La nouvelle recrue pouvait donc savoir quelle tâche ou activité était prévue et à quelle heure. Le nom de la personne responsable de l’accompagner était également indiqué dans ce document.  

La communication : un enjeu à surmonter

Selon M. Prévost, la croyance selon laquelle les personnes autistes ne peuvent pas communiquer n’est pas fondée.  

 « On ne communique pas de la même façon, donc les consignes ne sont pas toujours comprises de la bonne manière, sans compter les façons d’agir qui peuvent différer », explique Mme Plourde. 

La communication est effectivement un enjeu de taille, allant même jusqu’à devenir la raison pour laquelle certain.e.s employé.e.s perdent leur emploi, souligne l’experte. 

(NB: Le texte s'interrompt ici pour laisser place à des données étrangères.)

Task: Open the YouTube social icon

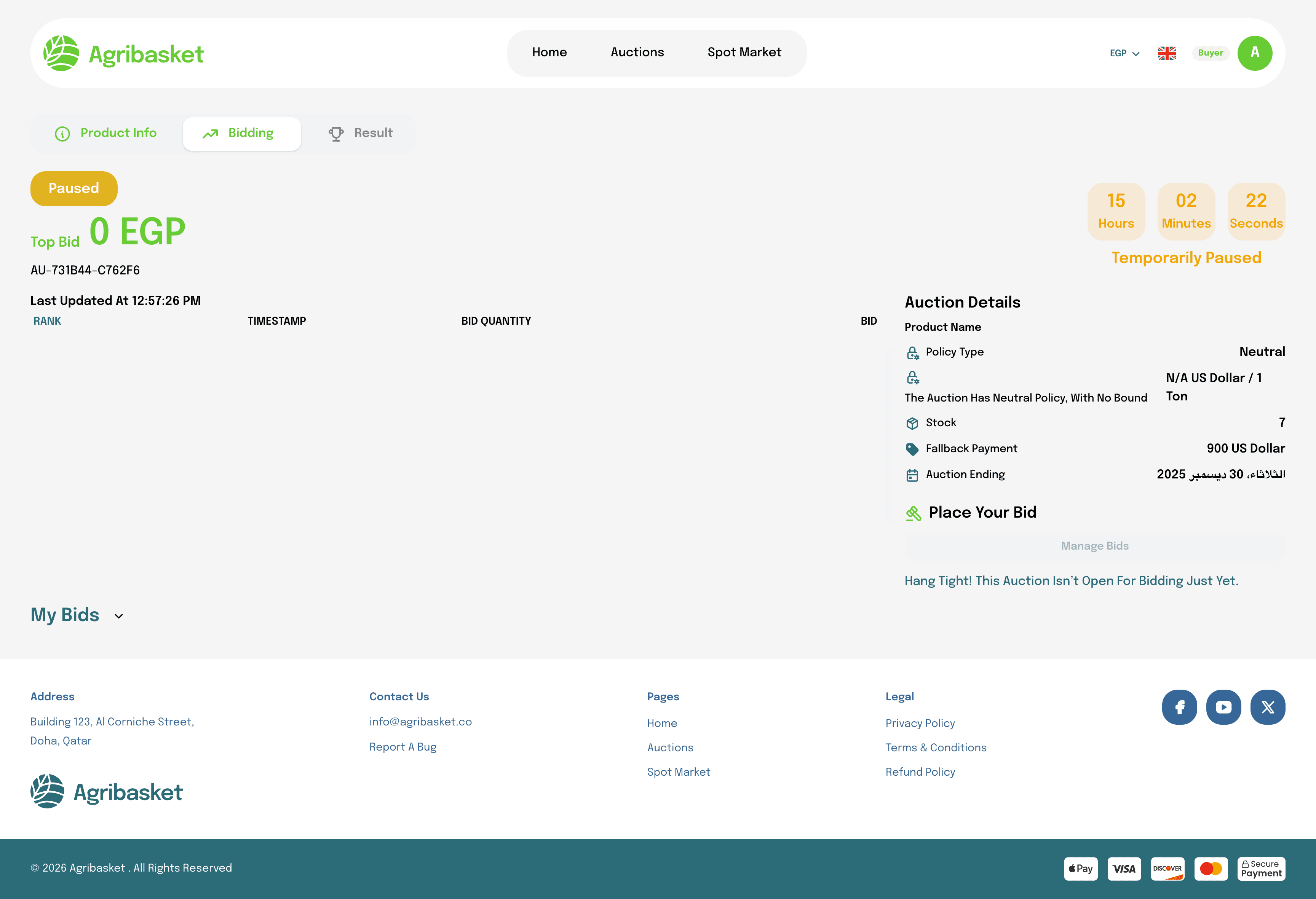Action: pyautogui.click(x=1223, y=706)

Lorsque des informations sont transmises, elle propose de demander à la personne de reformuler en ses mots ce qui a été expliqué afin des’assurer d’une bonne compréhension. 

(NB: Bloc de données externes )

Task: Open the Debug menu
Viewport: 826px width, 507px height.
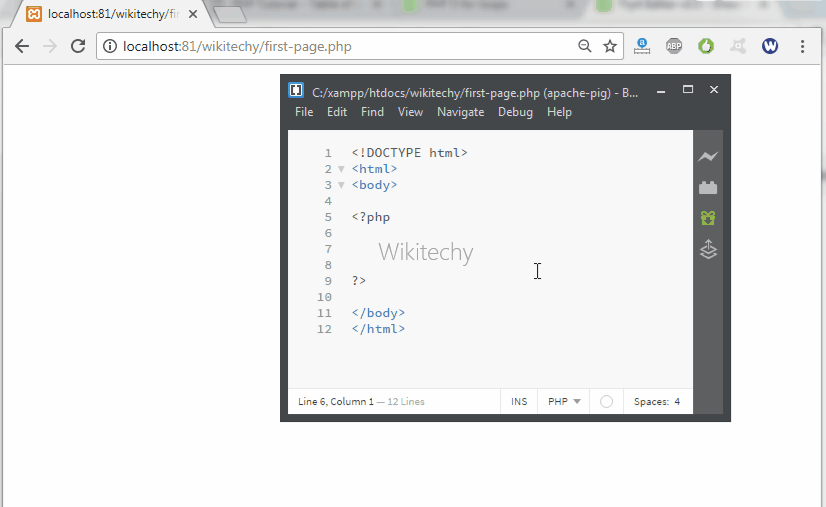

« Une personne autiste ne comprendra pas les signes d’impatience de ses collègues qui ne veulent plus parler d’un sujet ou mettre un terme à la discussion. » L’experte suggère donc de le dire sans détour, plutôt que d’ignorer la personne ou de faire preuve d’impolitesse.  

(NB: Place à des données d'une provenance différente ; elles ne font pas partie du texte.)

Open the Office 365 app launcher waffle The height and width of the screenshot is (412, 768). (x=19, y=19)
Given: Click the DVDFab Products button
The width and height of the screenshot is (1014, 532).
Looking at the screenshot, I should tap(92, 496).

  1. Prévost mentionne que certaines personnes autistes sont inconfortables à l’idée de recevoir un appel sans préavis ou une visite inattendue. « Il est souhaitable de demander à la personne si elle a des préférencesen matière de communication », ajoute l’expert.

« Si les enjeux de communication sont réglés, il y a moins d’enjeux relationnels. »

- Martin Prévost, directeur de la formation chez Neuro Plus

Cela implique de demander comment la personne souhaite recevoir des compliments, si elle préfère qu’on communique avec elle au téléphone ou en se rendant directement à son bureau.  

Le spécialiste soutient que les personnes autistes peuvent parfois être plus directes, ce qui peut causer certains malentendus. Pour y remédier, il suggère d’en discuter avec la personne concernée pour clarifier le sens de ses paroles, plutôt que de prêter des intentions.  

Pour Lili Plourde, une bonne communication passe aussi par l’écoute du ressenti de l’employé.e. « Ce sont dans les petits gestes du quotidien que la relation va s’effriter, notamment lorsque l’on ne prend pas le temps d’écouter ce que la personne tente de nous dire. »  

Elle réitère l’importance de faire preuve d’ouverture lorsque l’employé.e mentionne une problématique, rappelant le devoir qui incombe à l’employeur de créer un milieu de travail positif. 

Autisme au travail : joindre l’action à la parole

Être ouvert.e à l’idée d’intégrer les salarié.e.s autistes dans le vaste monde du travail est insuffisant pour accorder à cette clientèle la place qui lui revient. Cette volonté est indissociable d’une ouverture face aux accommodements nécessaires pour que leur potentiel soit pleinement mis en valeur.